Write output to the data destinations, typically database or data warehouses.
Performs incremental data verifications.

Storage Engine

Tapdata may store two kinds of data in data store: Change Events & Customer Data.

To serve data via RESTful API, Tapdata replicates the data from source systems and store them in centralized data store.

To enable event-driven data processing and real time reverse ETL, Tapdata will keep certain amount of change events Tapdata captured from data sources.

In order to store these two types of data, Tapdata inclueds a distributed database in the installation. Currently MongoDB is used for the default storage option. In the future, additional database type(such as MySQL or TiDB) may be supported via the Storage Engine API(Planned feature)

Service Engine

Service Engine is written in Node.js. The primary purpose is to enable the data serving via RESTful API. Once you have created & configured your data API in Tapdata Management， the API definition will be picked up by Service Engine, when a HTTP request arrives at the API Server, Service Engine will automatically route the request to the generated code, the code will in turn to retrieve data from database, format it, and send back to the requester.

Service Engine is optional if you only use Tapdata for data integration & data processing.

Data Architecture

There are two primary use case categories for Tapdata:

As a data integration / data processing platform
As a data as a service or real time data platform

When you use Tapdata as a data integration tool, the data archtiecture is fairly simple, typically involes from source to processor to target.

When you use Tapdata as a real time data platform, things will be a bit more complex. The data flow would include:

Capture & Process
Unify & Store
Publish & Serve

FDM / MDM / ADM concept is originated fro IBM’s Master Data Management theory & practice. They represents the tiering/layering approach typically found in centralized data management. They’re similar to data warehouses ODS/DWD/DWS/DM tiering concept.

Foundational Data Model, or FDM, is similar to data warehouse’s ODS layer. In this layer we will store a nearly identical copy of the source data. With minimum processing and transformations, iDaaS will be able to ensure the correctness, consistency and promptness of the data in FDM layer.

Master Data Model, defines the enterprises main object data model.

Application Data Model, which can consists of Analytical & Transactional applications, defines the data models based on the downstream applications. This is usually optional step.

All the data movement from data sources to FDM layer, from FDM to MDM, are all handled by the Incremental Engine, which provides near real time data replication & on-the-fly transformation capability.

FDM/MDM/ADM are only logical layering, physically they’re still supported by database storage.

Terms & Concepts

Connections
Tables
iModels (Replicated, Joined, Aggregated data models)
Data API
Job
Pipeline

Connections/Databases

Database contains a collection of tables and requires connection information to access. For each database we require a connection to be setup.

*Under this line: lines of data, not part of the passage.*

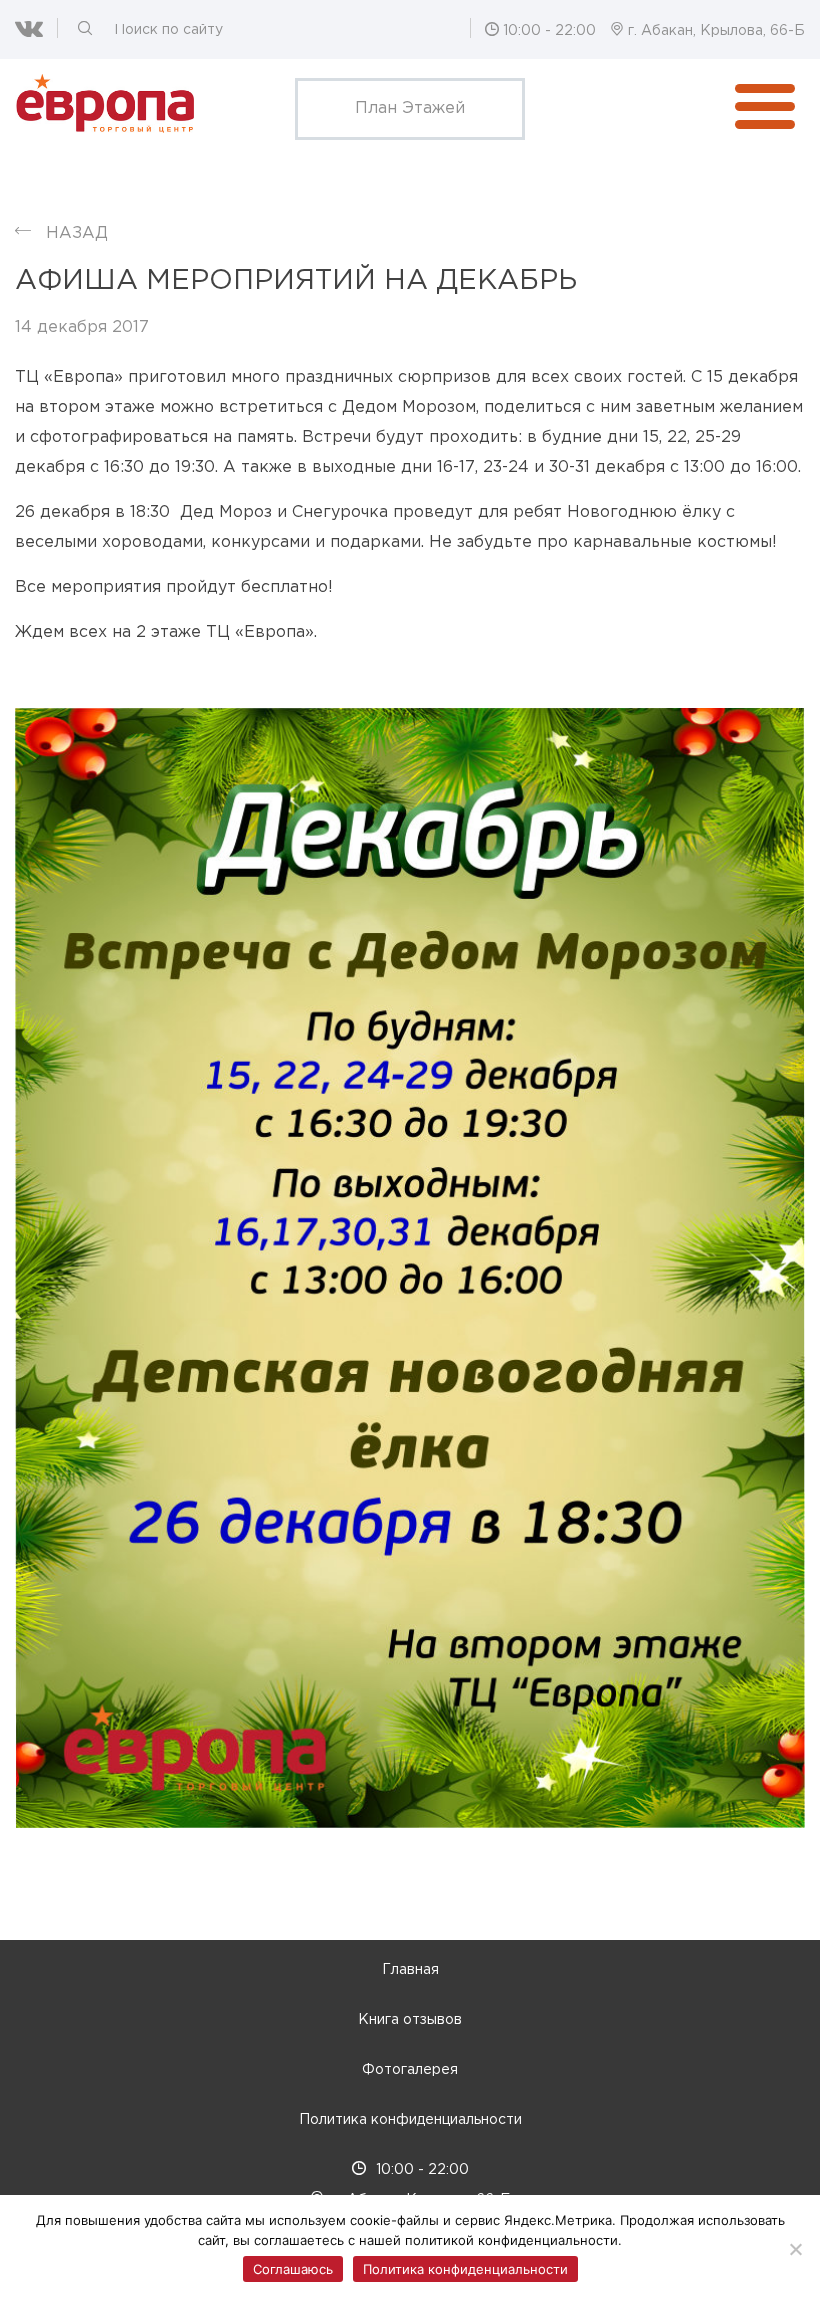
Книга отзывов (410, 2020)
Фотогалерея (410, 2070)
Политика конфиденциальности (410, 2120)
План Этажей (410, 108)
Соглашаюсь (293, 2269)
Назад (77, 233)
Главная (410, 1970)
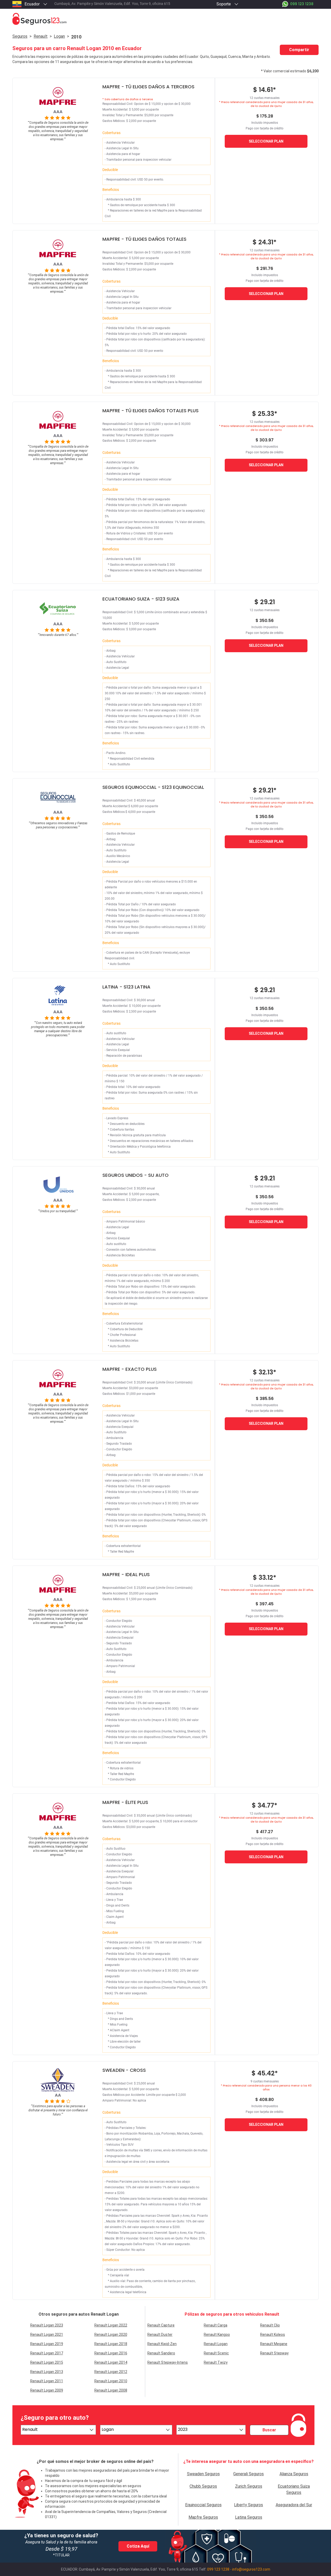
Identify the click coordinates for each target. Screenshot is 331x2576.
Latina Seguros (248, 2517)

Note database is a broader term. In case data source is an application or file system, database can refer to the application name and Directory/Folders.

Tables

Table holds rows of data. Table also has broader meaning: in a non-database data source, Table could be an Object(such as Customer or Opportunity in a CRM SaaS), or CSV file, or a specific RESTful API.

Incremental Model

In DaaS architecture, data in centralized store are typically replicated from sources. Hence we call a table in DaaS data store “Incremental Model” or iModel as they’re incrementally updated by the change events occurred in the source systems.

iModels a subset of “Tables”

Data API

To facilitate instant access to the managed data, Tapdata can automatically generate RESTful API code (nodejs) when you publish a Data API for a table(in relatioanl databases) or collection (in MongoDB). When you start a complete Tapdata installation, one or more API Server instances will run and listen on the 3030 port(configurable). When a HTTP request arrives at the API Server, Tapdata will route the request to the proper API code to handle the request.

Pipeline

A pipeline is an unit of primary data processing work. It typically includes one or more data sources(tables), zero or more processing nodes, and at least one output destination. A pipeline can typically be represented by a DAG diagram.